## Screenshot grounding data:
▬▬▬

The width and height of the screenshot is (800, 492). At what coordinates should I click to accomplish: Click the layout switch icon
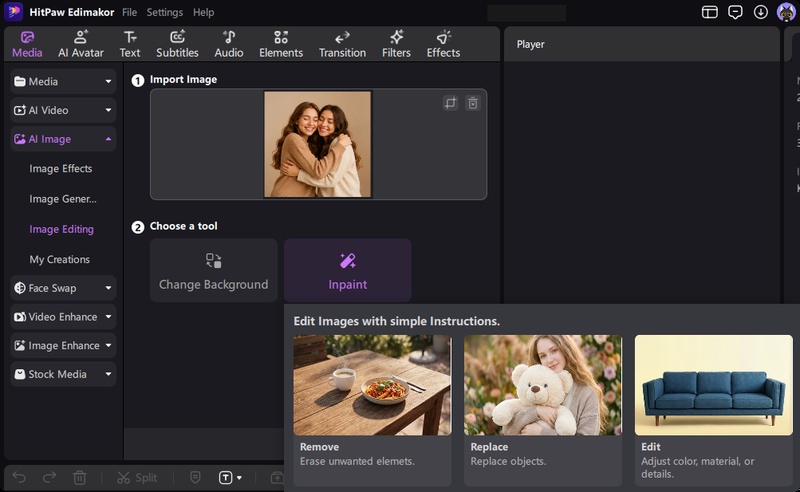[x=709, y=12]

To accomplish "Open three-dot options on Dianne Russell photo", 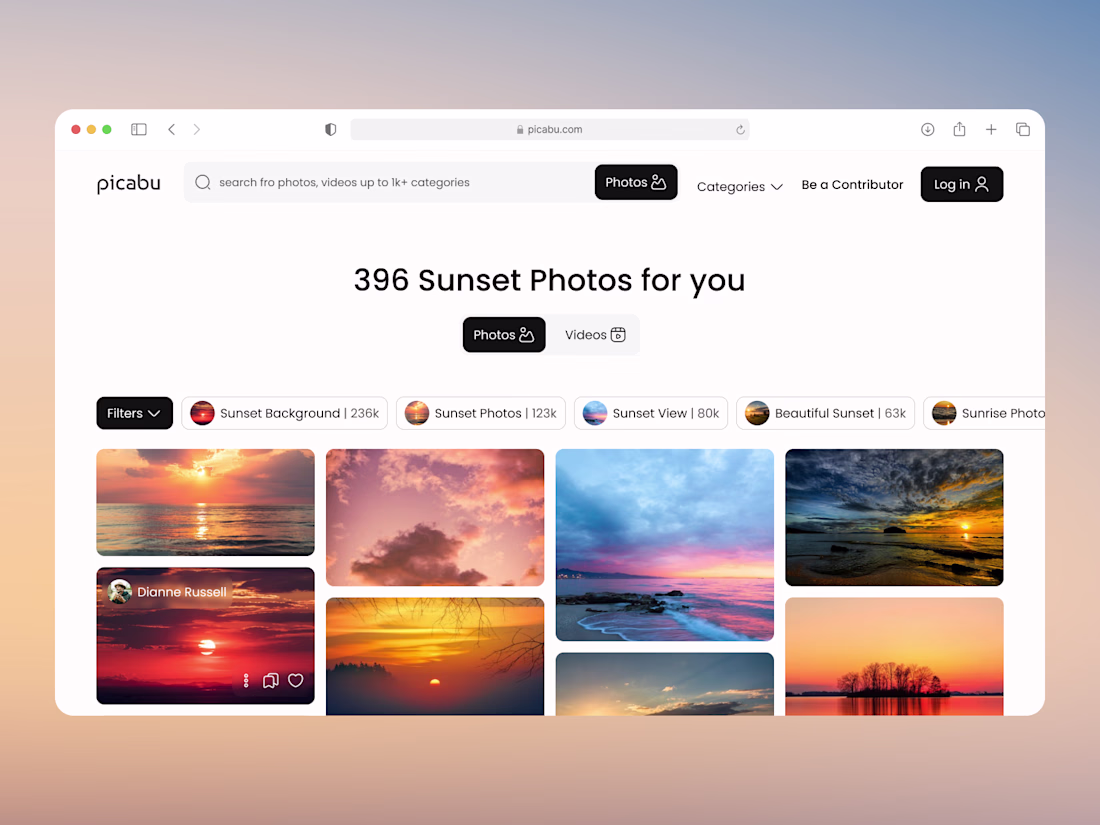I will coord(246,680).
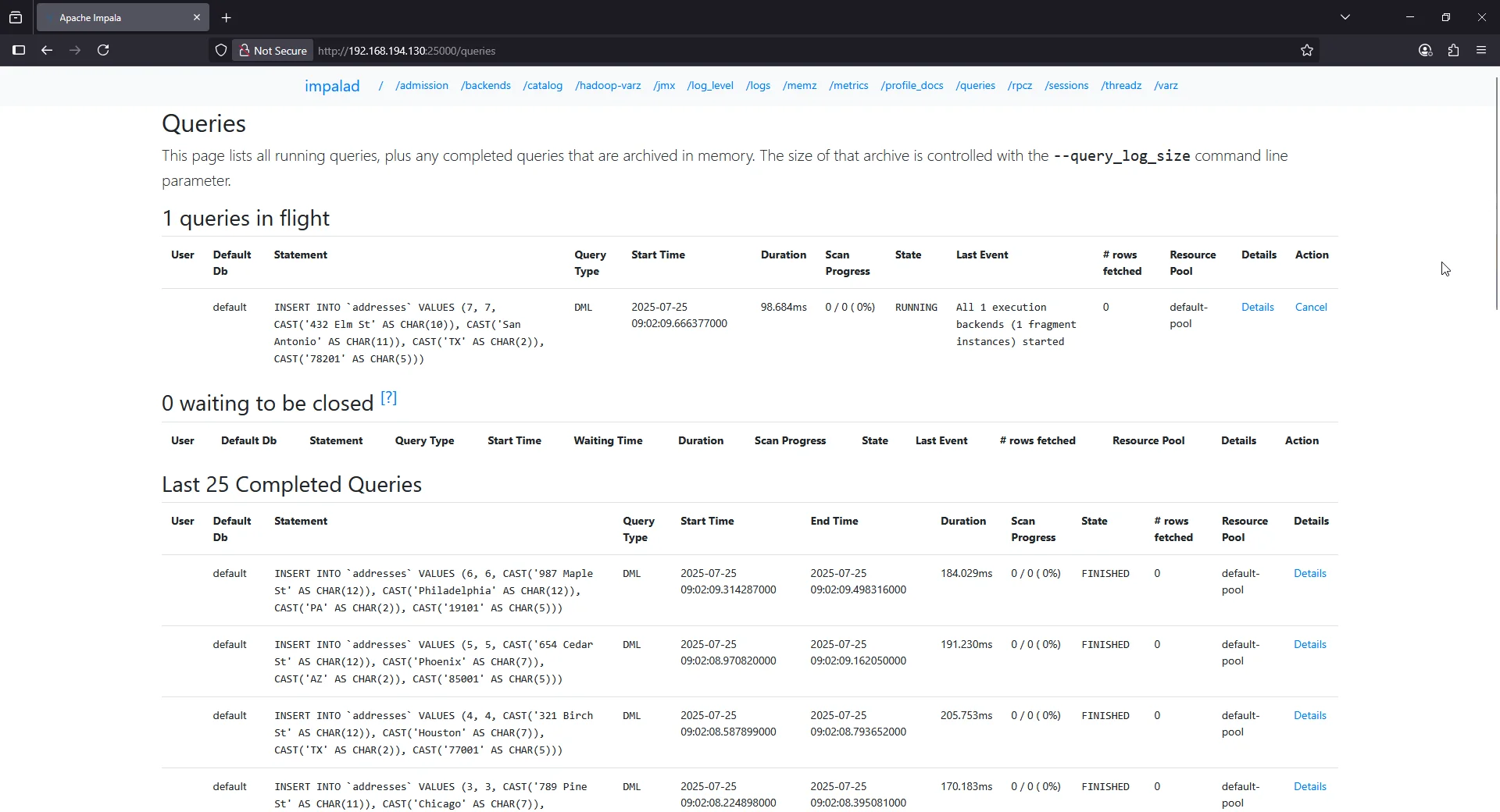Bookmark this page with the star icon

point(1307,51)
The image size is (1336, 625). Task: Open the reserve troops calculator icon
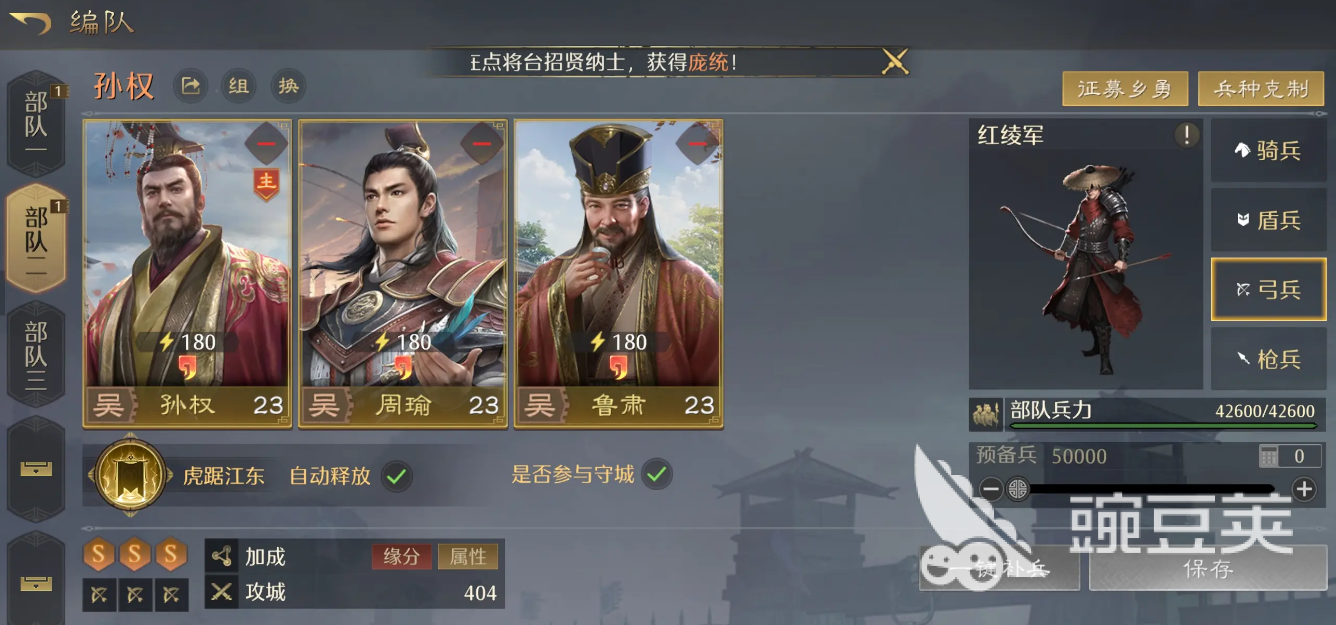(1269, 457)
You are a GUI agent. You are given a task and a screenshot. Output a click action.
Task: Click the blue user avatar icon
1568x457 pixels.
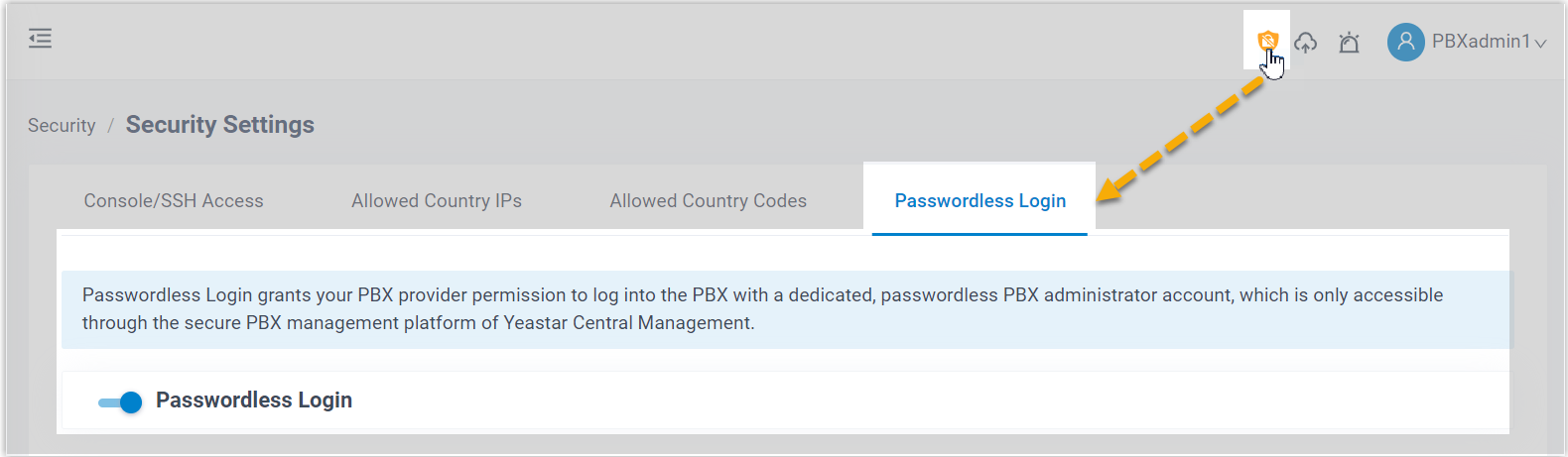pos(1405,42)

▬▬▬

Line by line and exactly, reproduce the span from the line with "The image size" through the end of the data above, both ends included, with pictures left out.

The image size is (1336, 625). Task: Open the reserve troops calculator icon
(1269, 457)
You are a GUI agent. You are given a task and a screenshot. Output a click action.
Task: Click the blue user avatar icon
1568x457 pixels.
pos(1405,42)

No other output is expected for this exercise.